[8] When the settlers on the Watauga (pp. 181, 182) heard of this, they became alarmed lest Congress should not accept the cession, and forming a new state which they called Franklin, applied to Congress for admission into the Union. No attention was given to the application. North Carolina repealed the act of cession, arranged matters with the settlers, and in 1787 the Franklin government dissolved.

[9] The favorite time for the river trip was from February to May, when there was high water in the Ohio and its tributaries the Allegheny and Monongahela. Then the voyage from Pittsburg to Louisville could be made in eight or ten days. An observer at Pittsburg in 1787 saw 50 flatboats depart in six weeks. Another man at Fort Finney counted 177 passing boats with 2700 people in eight months.

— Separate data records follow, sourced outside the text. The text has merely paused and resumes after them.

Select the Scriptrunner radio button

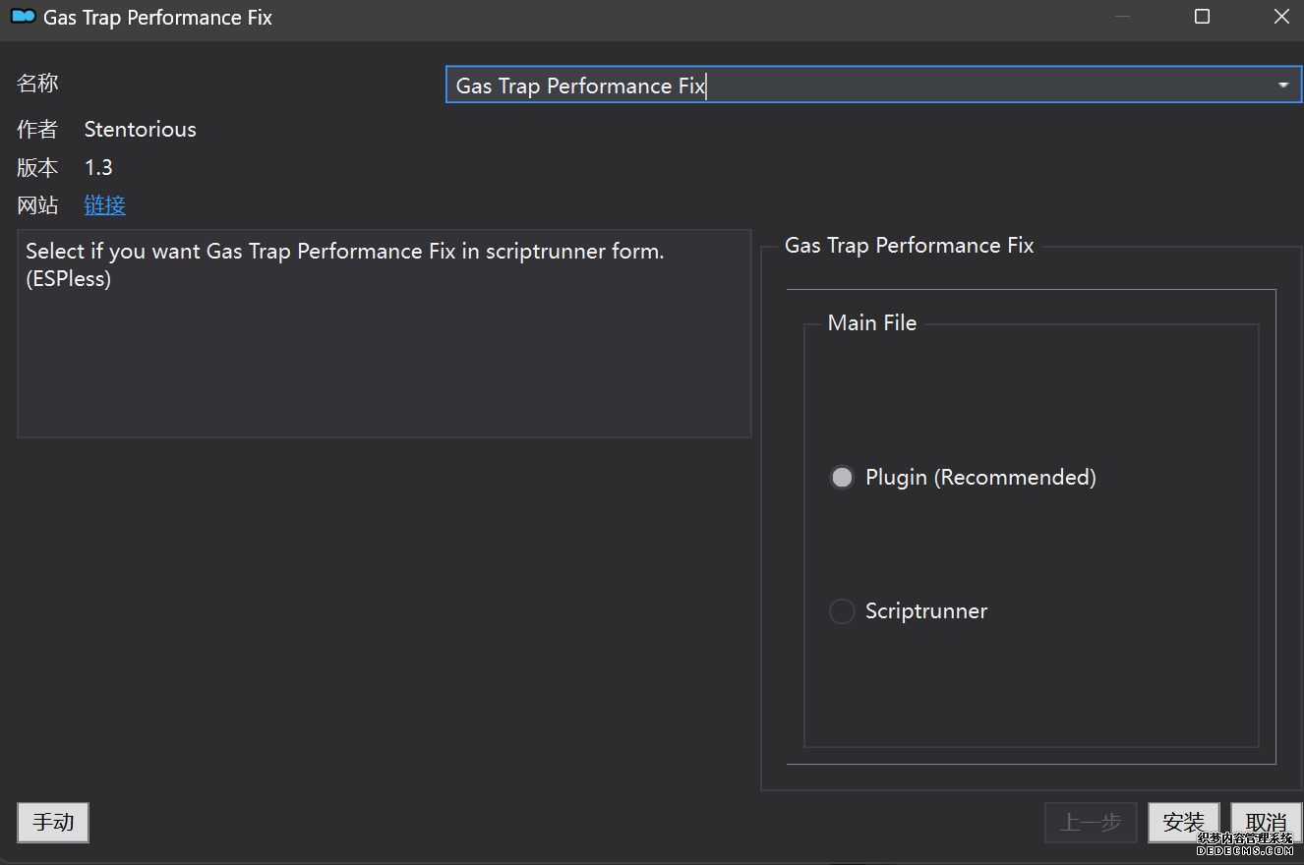tap(842, 611)
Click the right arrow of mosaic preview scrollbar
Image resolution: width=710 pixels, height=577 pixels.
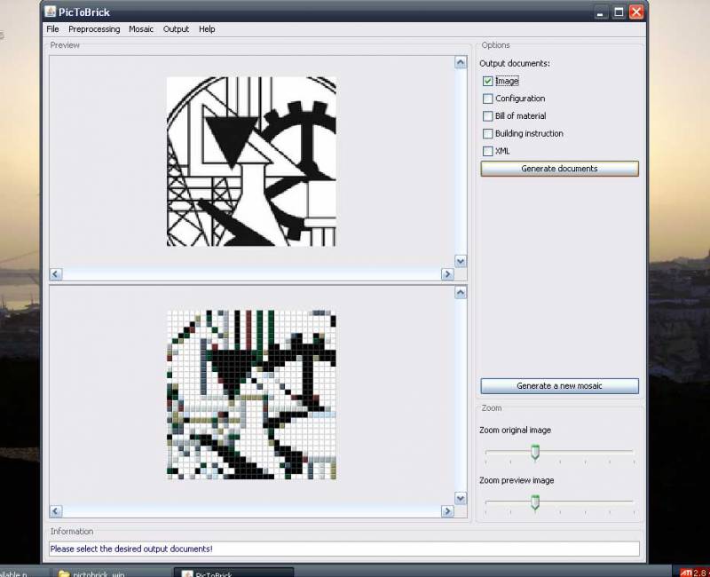447,511
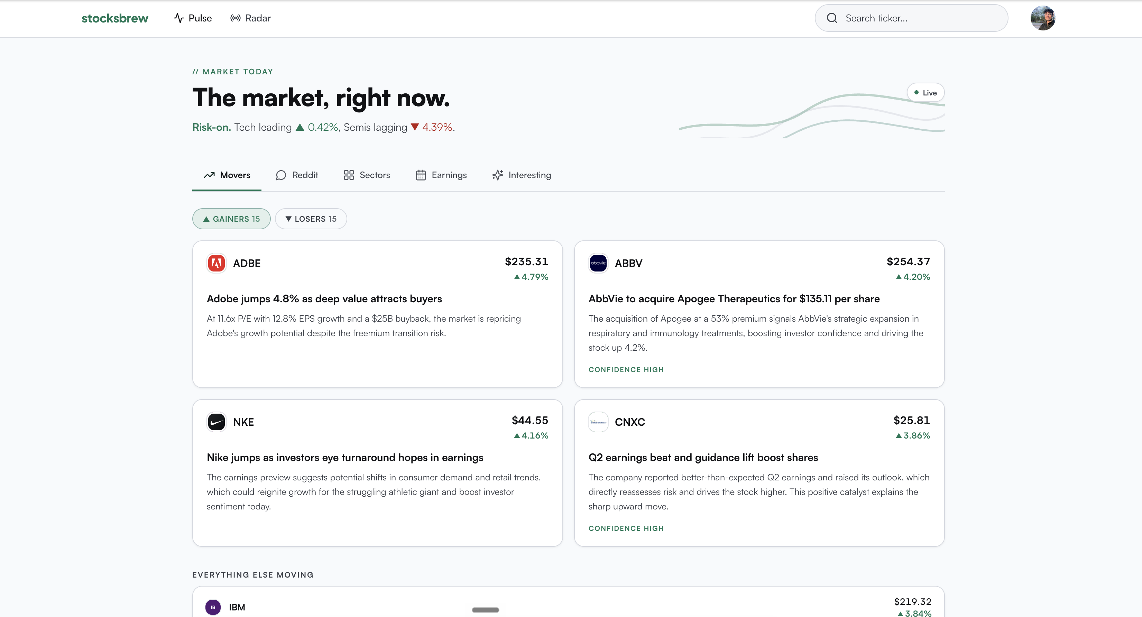Click the Concentrix logo on CNXC card
Screen dimensions: 1142x617
click(598, 422)
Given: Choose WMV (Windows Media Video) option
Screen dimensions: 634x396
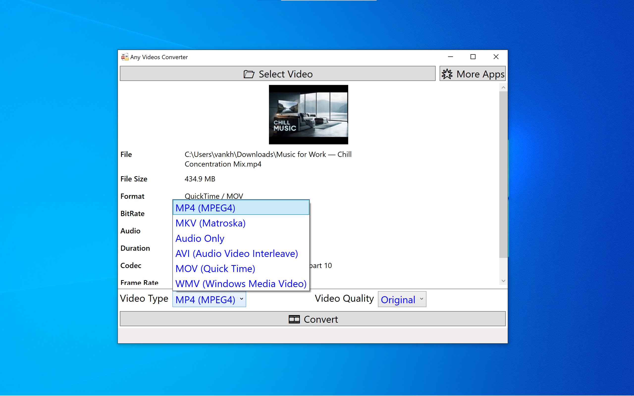Looking at the screenshot, I should pyautogui.click(x=241, y=284).
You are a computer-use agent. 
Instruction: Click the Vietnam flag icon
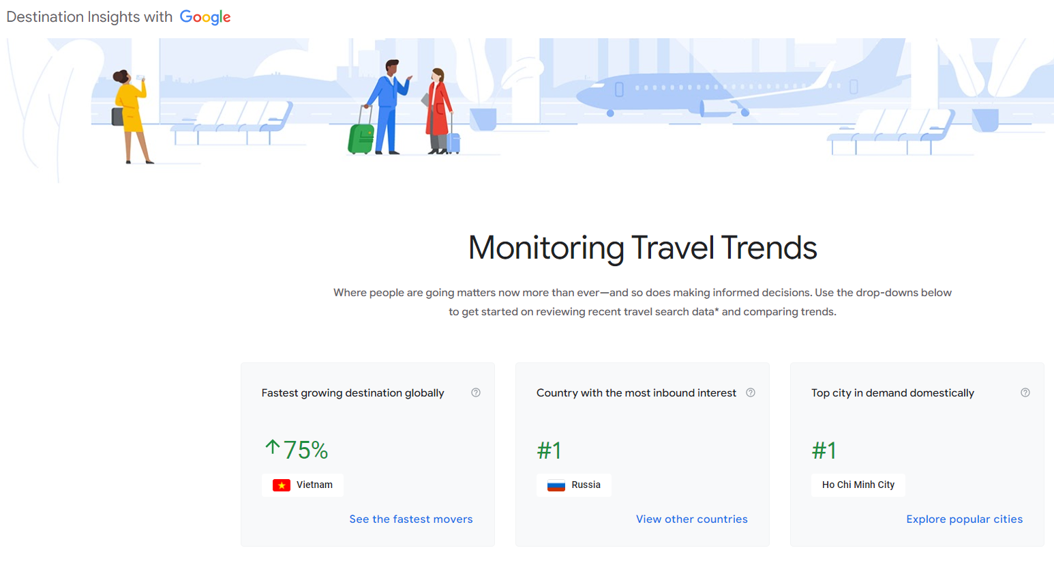click(282, 485)
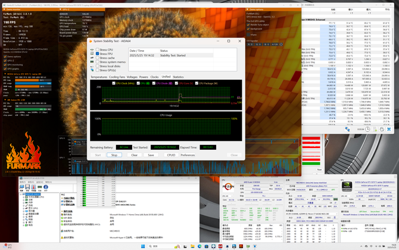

[10] In order to encourage enlistment in the army, Congress had offered to give a tract of land to each officer and man who served through the war. The premium in land, or gift, over and above pay, was known as land bounty.

[11] Read McMaster's History of the People of the U. S., Vol. I, pp. 505- 519. All the land bought by the Ohio Company was not for its use. A large part was for another, known as the Scioto Company, which sent an agent to Paris and sold the land to a French company. This, in turn, sold in small pieces to Frenchmen eager to leave a country then in a state of revolution. In 1790, accordingly, several hundred emigrants reached Alexandria, Virginia, and came on to the little square of log huts, with a blockhouse at each corner, which the company had built for them and named Gallipolis. Most of them were city-bred artisans, unfit for frontier life, who suffered greatly in the wilderness.

[12] The land was included in the limits laid down in the charter of Massachusetts; but that charter was granted after the Dutch were in actual possession of the upper Hudson. In 1786 a north and south line was drawn 82 miles west of the Delaware. Ownership of the land west of that line went to Massachusetts; but jurisdiction over the land, the right to govern, was given to New York.

[13] Connecticut, under her sea-to-sea grant from the crown, claimed a strip across northern Pennsylvania, bought some land there from the Indians (1754), and some of her people settled on the Susquehanna in what was known as the Wyoming Valley (1762 and 1769). The dispute which followed, first with the Penns and then with the state of Pennsylvania, dragged on till a court of arbitration appointed by the Continental Congress decided in favor of Pennsylvania.

[14] Because of Champlain's discovery of the lake which now bears his name (p. 115), the French claimed most of Vermont; on their early maps it appears as part of New France, and as late as 1739 they made settlements in it. About 1750 the governor of New Hampshire granted land in Vermont to settlers, and the country began to be known as "New Hampshire Grants"; but in 1763 New York claimed it as part of the region given to the Duke of York in 1664. This brought on a bitter dispute which was still raging when, in 1777, the settlers declared New Hampshire Grants "a free and independent state to be called New Connecticut." Later the name was changed to Vermont. But the Continental Congress, for fear of displeasing New York, never recognized Vermont as a state.

[15] Each state was bound to pay its share of the annual expenses; but they failed or were unable to do so.

[16] Why would not Great Britain make a trade treaty with us? Read Fiske's Critical Period, pp. 136-142; also pp. 142-147, about difficulties between the states.

[17] Congress asked for authority to do three things: (1) to levy taxes on imported goods, and use the money so obtained to discharge the debts due to France, Holland, and Spain; (2) to lay and collect a special tax, and use the money to meet the annual expenses of government; and (3) to regulate trade with foreign countries.